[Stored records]
+ + + + + + +
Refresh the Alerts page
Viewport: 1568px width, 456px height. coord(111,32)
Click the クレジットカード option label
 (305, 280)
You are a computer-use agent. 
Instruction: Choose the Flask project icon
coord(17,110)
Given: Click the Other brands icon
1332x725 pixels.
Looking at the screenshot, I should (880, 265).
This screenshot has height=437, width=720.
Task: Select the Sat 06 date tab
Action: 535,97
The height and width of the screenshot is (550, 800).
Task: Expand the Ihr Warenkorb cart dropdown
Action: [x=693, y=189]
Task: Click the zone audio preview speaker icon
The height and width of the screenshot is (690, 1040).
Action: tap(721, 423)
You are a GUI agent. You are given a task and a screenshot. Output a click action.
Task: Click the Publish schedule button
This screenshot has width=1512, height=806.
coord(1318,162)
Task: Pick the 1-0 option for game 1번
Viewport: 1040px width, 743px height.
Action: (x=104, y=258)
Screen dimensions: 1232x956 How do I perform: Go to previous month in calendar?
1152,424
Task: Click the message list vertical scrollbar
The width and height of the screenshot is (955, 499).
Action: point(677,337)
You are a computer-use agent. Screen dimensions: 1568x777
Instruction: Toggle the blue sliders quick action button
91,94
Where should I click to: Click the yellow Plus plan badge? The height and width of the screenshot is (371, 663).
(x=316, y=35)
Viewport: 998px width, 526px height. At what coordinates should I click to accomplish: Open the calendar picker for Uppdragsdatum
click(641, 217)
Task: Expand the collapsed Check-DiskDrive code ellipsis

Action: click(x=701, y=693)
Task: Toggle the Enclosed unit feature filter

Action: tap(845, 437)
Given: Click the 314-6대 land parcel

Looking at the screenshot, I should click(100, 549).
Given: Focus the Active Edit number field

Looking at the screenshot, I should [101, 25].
+ + + + + + +
# YOUR INSTRUCTIONS
Find each line in the records above that contains "computer", and copy it.

# WRITTEN RESPONSE
You are a computer-use agent. 
You are a computer-use agent. Screen dimensions: 1568x777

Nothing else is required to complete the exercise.